De repente, não agüentou mais ficar sentado. Tinha que sair dali.

A excitação que vinha sentindo desde que a última peça do quebra-cabeça se encaixara no lugar tinha desaparecido bruscamente. Tudo que sentia era um grande cansaço, como se tivesse mil anos de idade. A dor nas costas era quase insuportável. Sabia que seu corpo estava no limite da resistência. Era hora de deixar aos mais moços a tarefa de completar o trabalho.

Levantando-se da cadeira, Athor deu um passo em direção ao meio da sala, cambaleou, aprumou-se e caminhou devagar, com dignidade, em direção à porta, passando pelo meio dos seus discípulos.

— Vou para casa — declarou. — Preciso dormir um pouco.

15

— Quer dizer que a cidade foi destruída nove vezes seguidas, Siferra? — observou Beenay, surpreso. — E eles a reconstruíram nove vezes?

— Meu colega Balik acha que só existem as ruínas de sete cidades enterradas na colina de Thombo — respondeu a arqueóloga. — E pode ser que tenha razão. Nos níveis mais baixos, está tudo misturado. Mas sete cidades, nove cidades… seja qual for o número, a ideia central não muda. Olhe para estes mapas. São baseados nas nossas escavações. Naturalmente o que fizemos foi apenas uma sondagem preliminar, um corte rápido em toda a colina, deixando o trabalho detalhado para a próxima expedição. Quando descobrimos o que havia na colina, estava quase na hora de voltar para a civilização. Mas estes mapas lhe darão uma ideia. Não estou aborrecendo você, estou? Está realmente interessado, não está, Beenay?

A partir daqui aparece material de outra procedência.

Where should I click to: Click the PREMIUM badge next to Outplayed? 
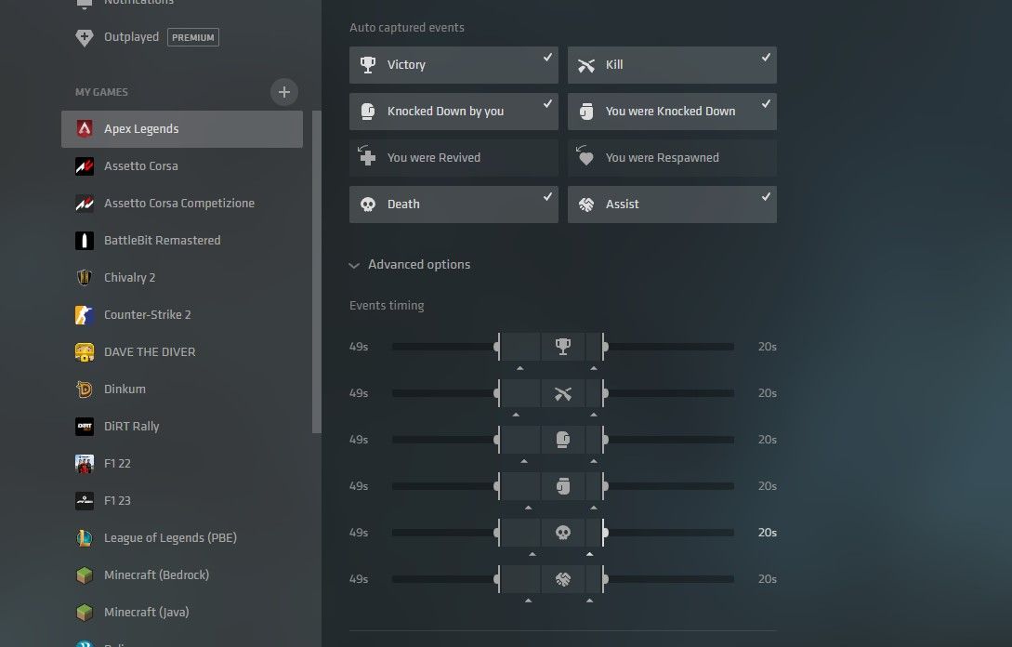coord(191,37)
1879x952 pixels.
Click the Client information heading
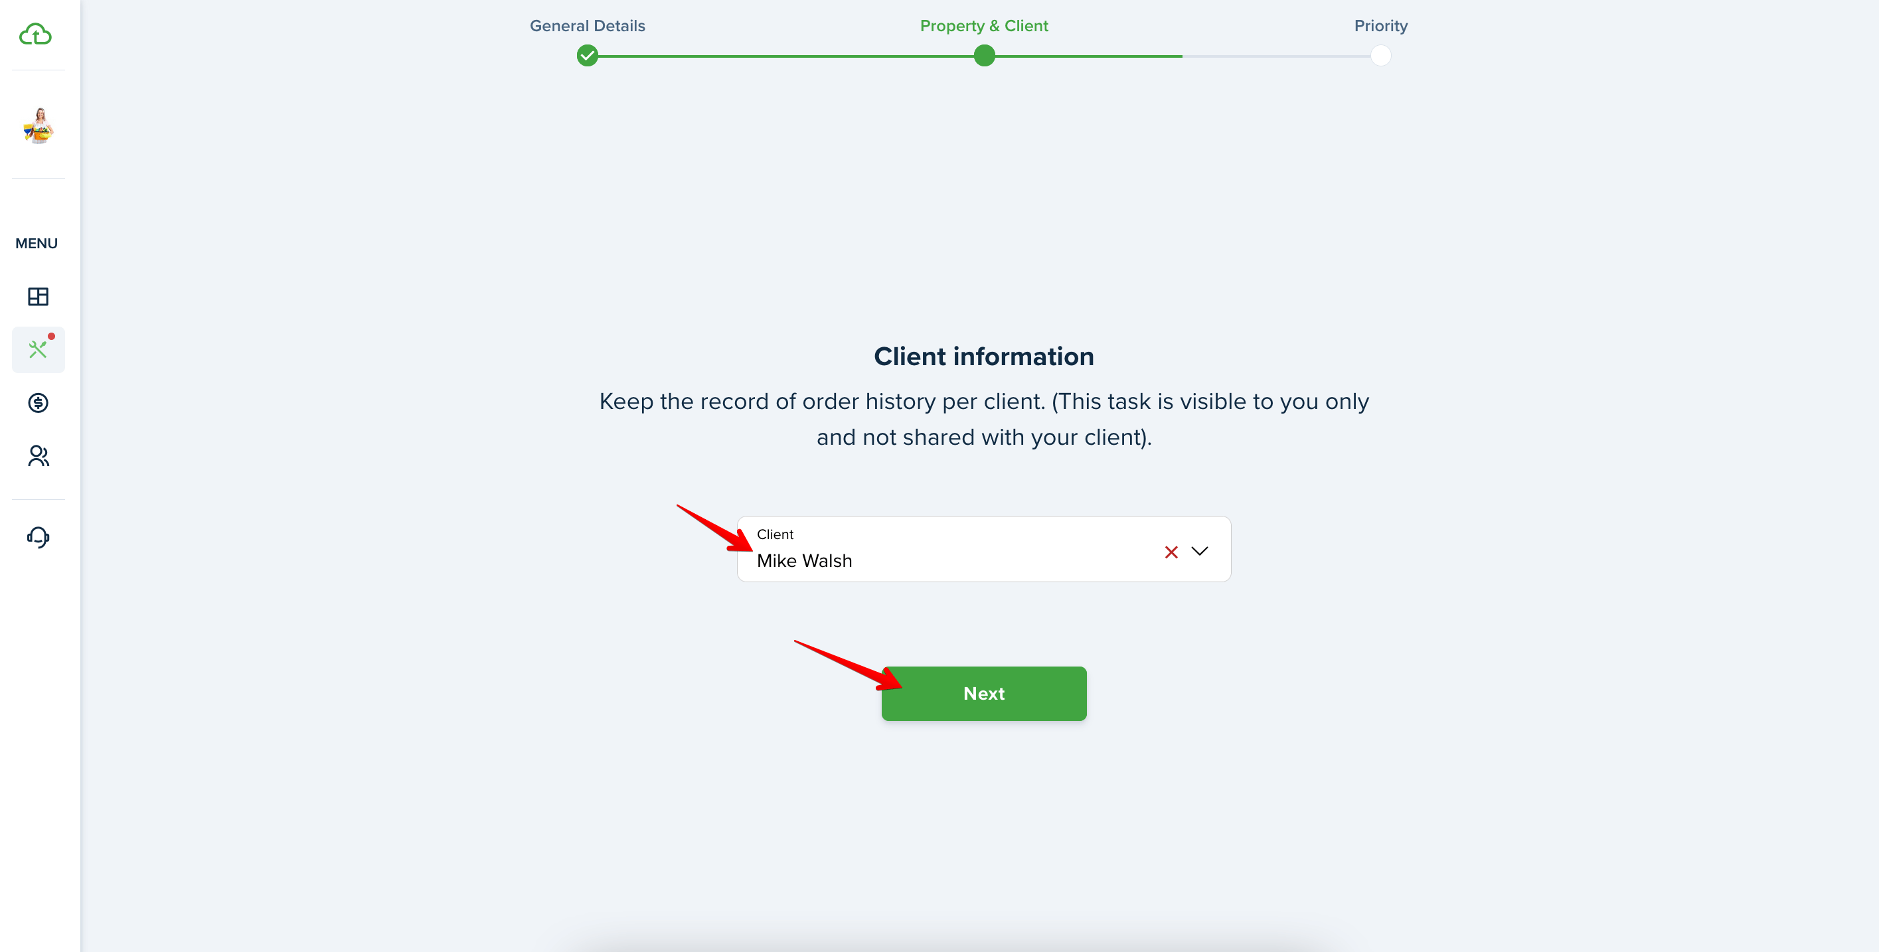[x=983, y=356]
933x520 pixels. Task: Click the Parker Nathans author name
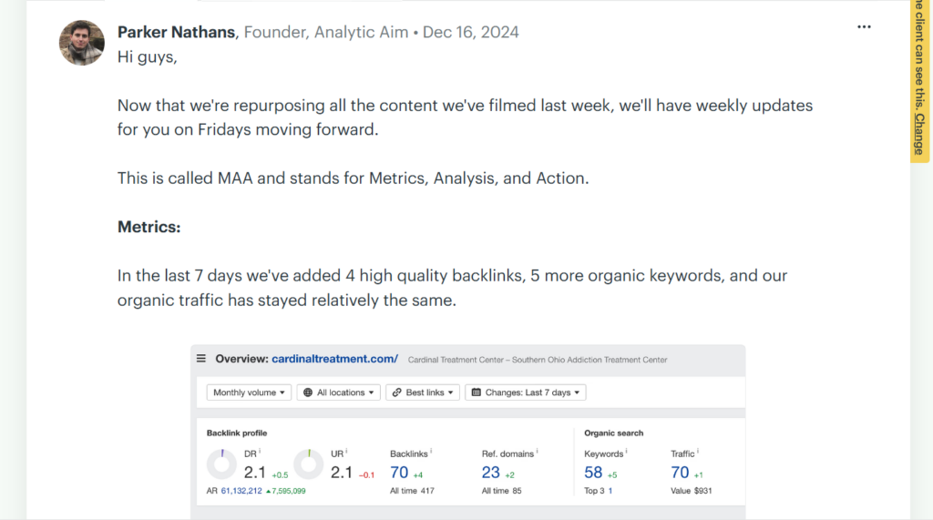(176, 32)
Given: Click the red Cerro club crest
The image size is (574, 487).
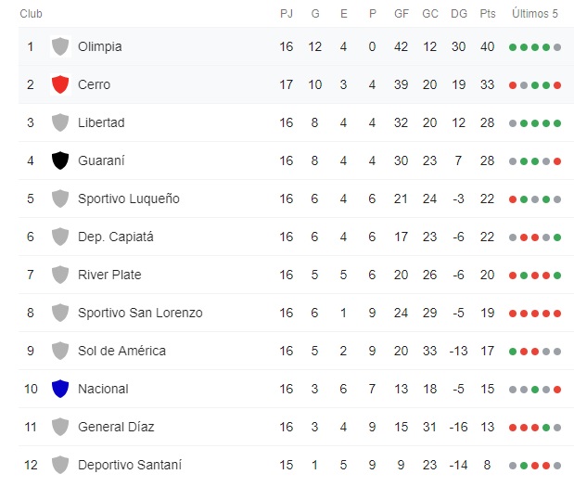Looking at the screenshot, I should pyautogui.click(x=61, y=84).
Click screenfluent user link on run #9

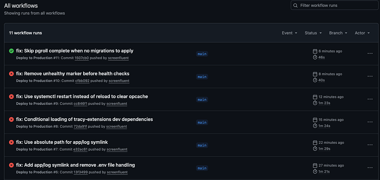tap(117, 104)
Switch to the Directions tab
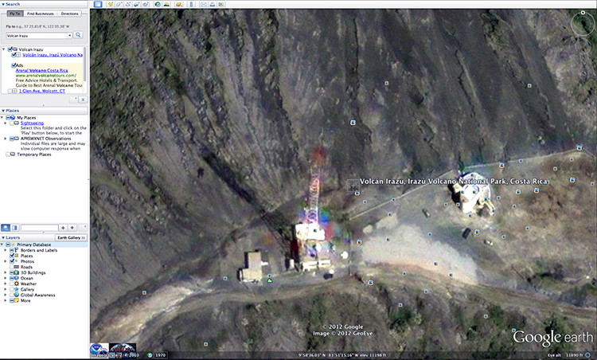 70,14
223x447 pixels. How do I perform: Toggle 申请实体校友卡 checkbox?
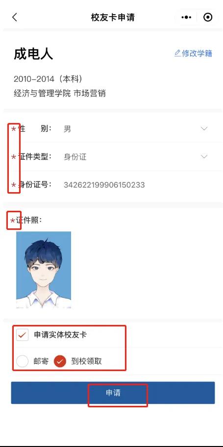coord(22,335)
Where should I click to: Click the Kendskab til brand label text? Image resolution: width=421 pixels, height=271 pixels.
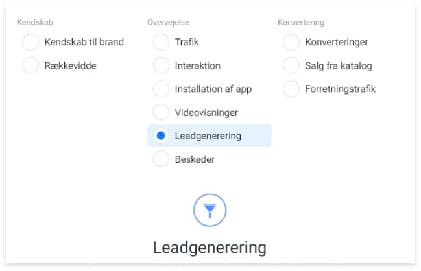coord(84,42)
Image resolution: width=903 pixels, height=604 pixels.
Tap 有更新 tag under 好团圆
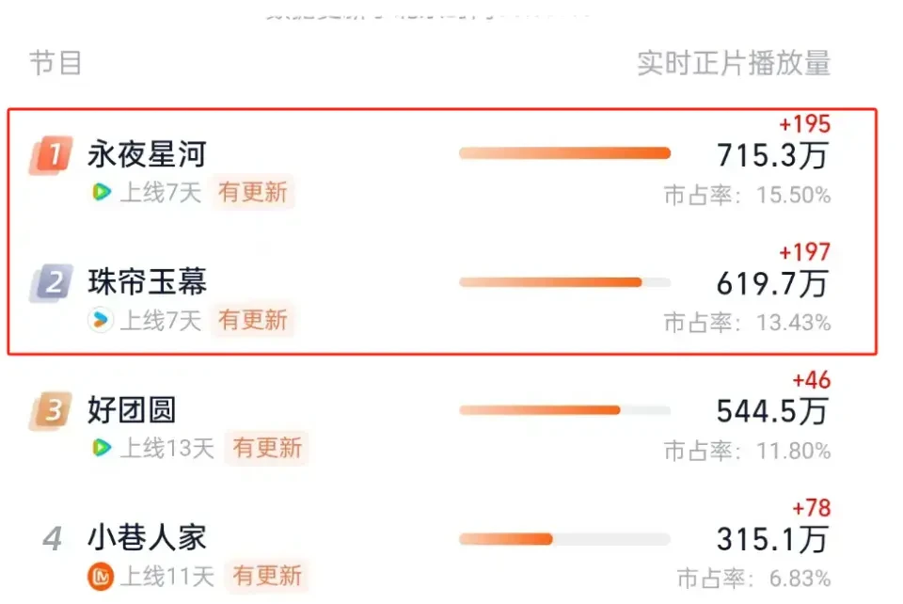(x=267, y=448)
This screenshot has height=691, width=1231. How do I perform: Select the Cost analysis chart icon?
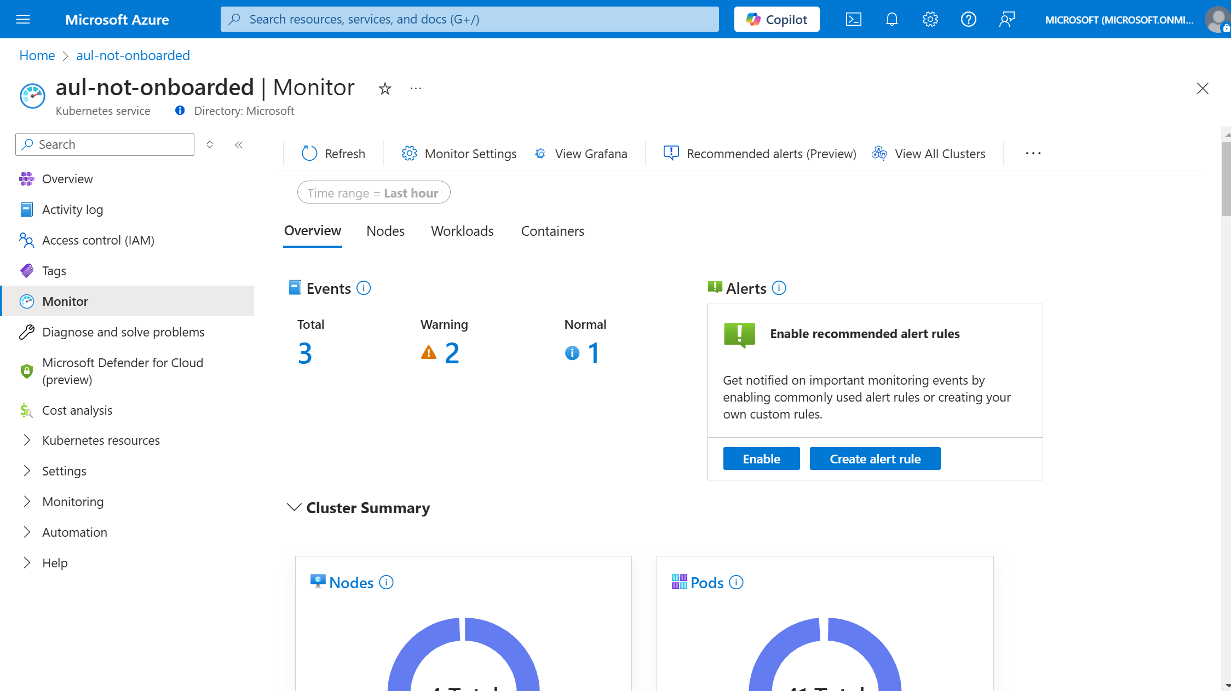tap(26, 410)
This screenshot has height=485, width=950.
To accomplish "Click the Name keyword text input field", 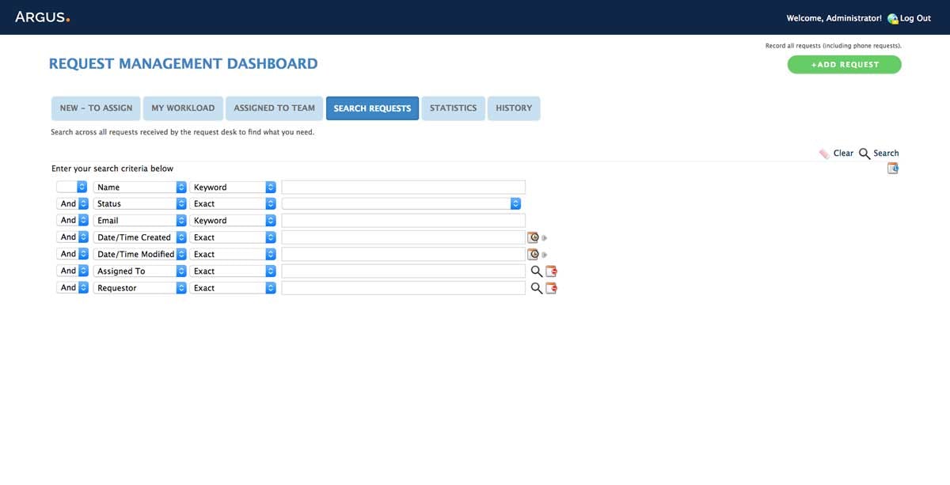I will click(404, 187).
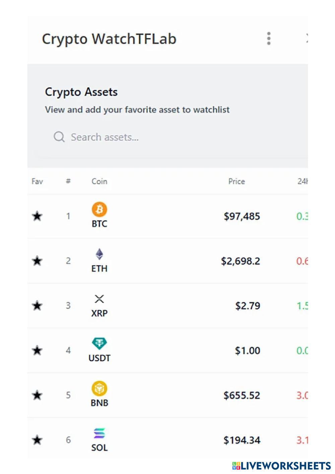
Task: Toggle favorite star for ETH
Action: pyautogui.click(x=37, y=261)
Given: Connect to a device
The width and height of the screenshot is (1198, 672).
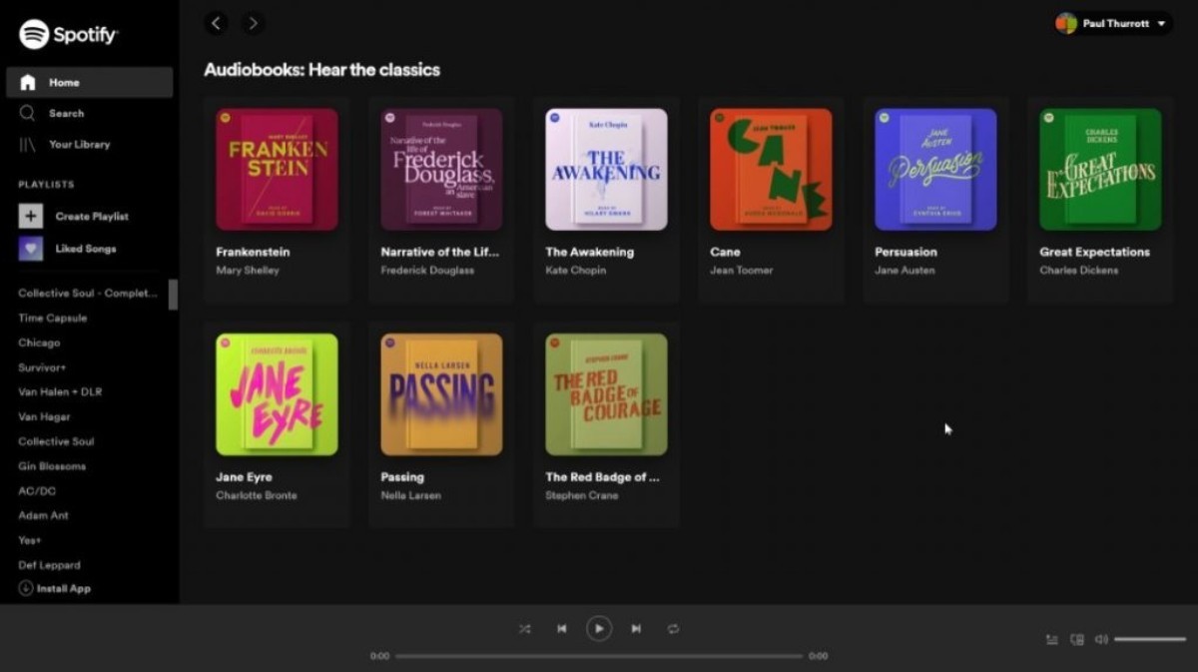Looking at the screenshot, I should click(1077, 639).
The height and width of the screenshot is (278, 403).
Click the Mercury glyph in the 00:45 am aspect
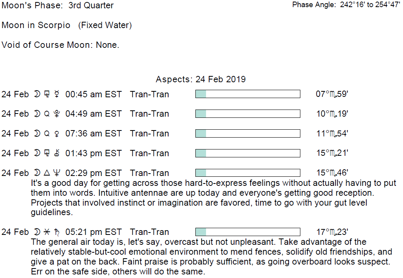click(x=57, y=94)
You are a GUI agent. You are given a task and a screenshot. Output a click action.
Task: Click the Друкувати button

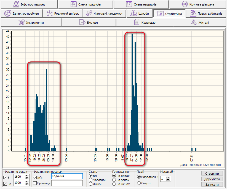pos(212,179)
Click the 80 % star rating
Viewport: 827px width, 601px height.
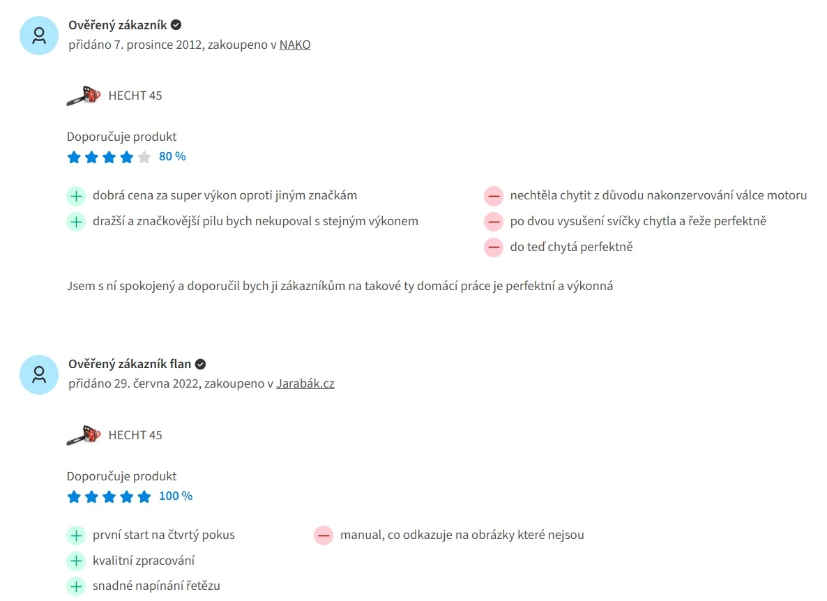click(109, 157)
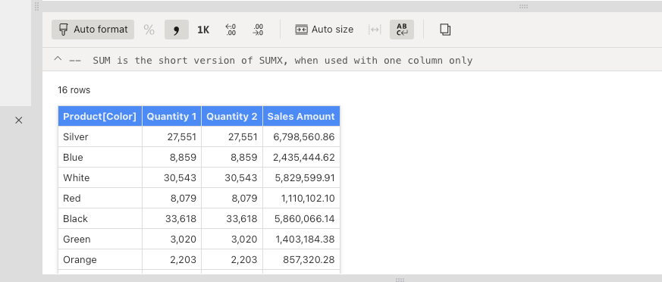Select the Silver row cell
The image size is (662, 282).
coord(100,136)
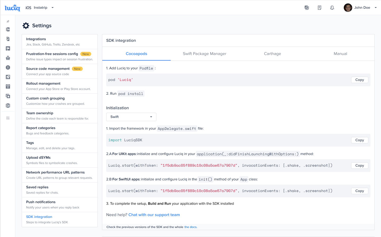Viewport: 381px width, 237px height.
Task: Open the document icon in top bar
Action: tap(319, 8)
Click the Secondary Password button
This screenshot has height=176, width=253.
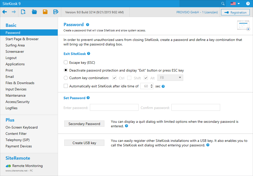click(x=84, y=124)
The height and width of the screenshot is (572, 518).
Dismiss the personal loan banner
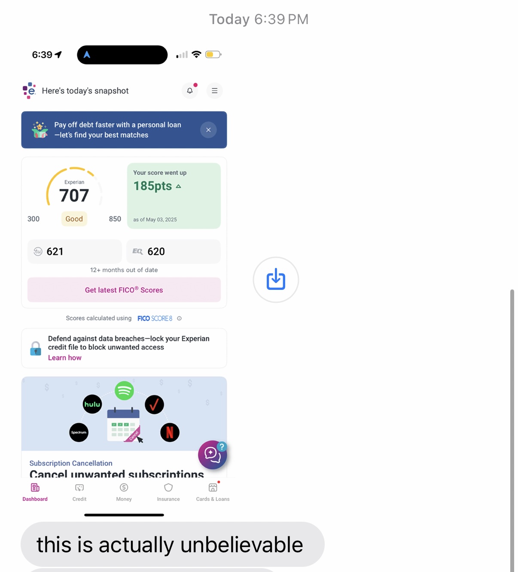(x=208, y=130)
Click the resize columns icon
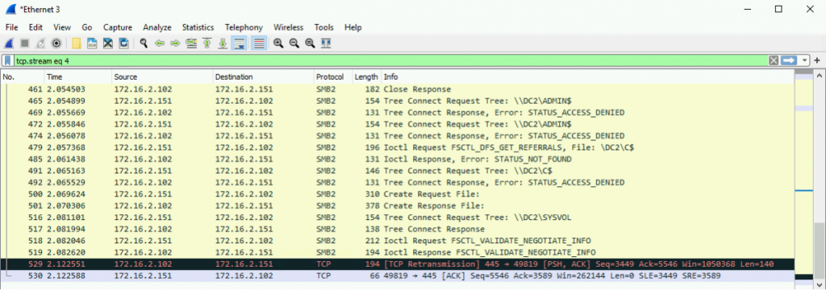This screenshot has width=826, height=290. point(326,44)
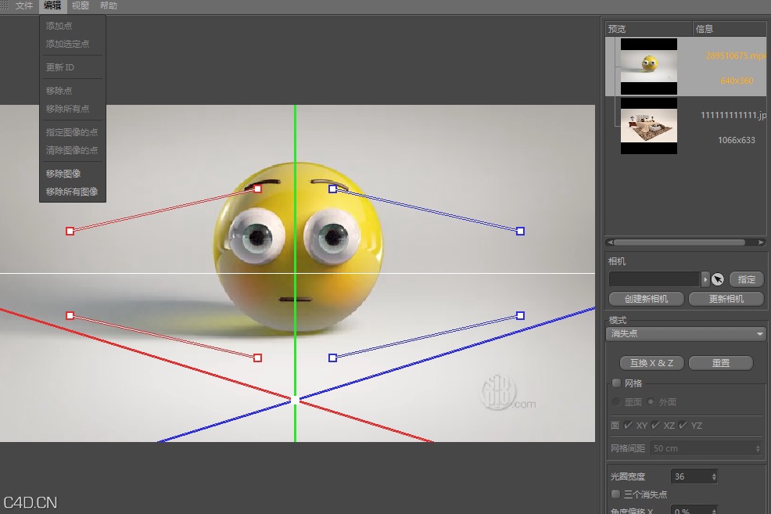771x514 pixels.
Task: Click the camera picker cursor icon
Action: pyautogui.click(x=718, y=279)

— Estou fascinado. Acha que estou tão envolvido com a astronomia que não dou valor às outras disciplinas? Além disso, a arqueologia e a astronomia às vezes se complementam. Aprendemos muita coisa a respeito dos movimentos dos sóis estudando os monumentos astronômicos que vocês desenterraram aqui e ali. Deixe-me ver os mapas.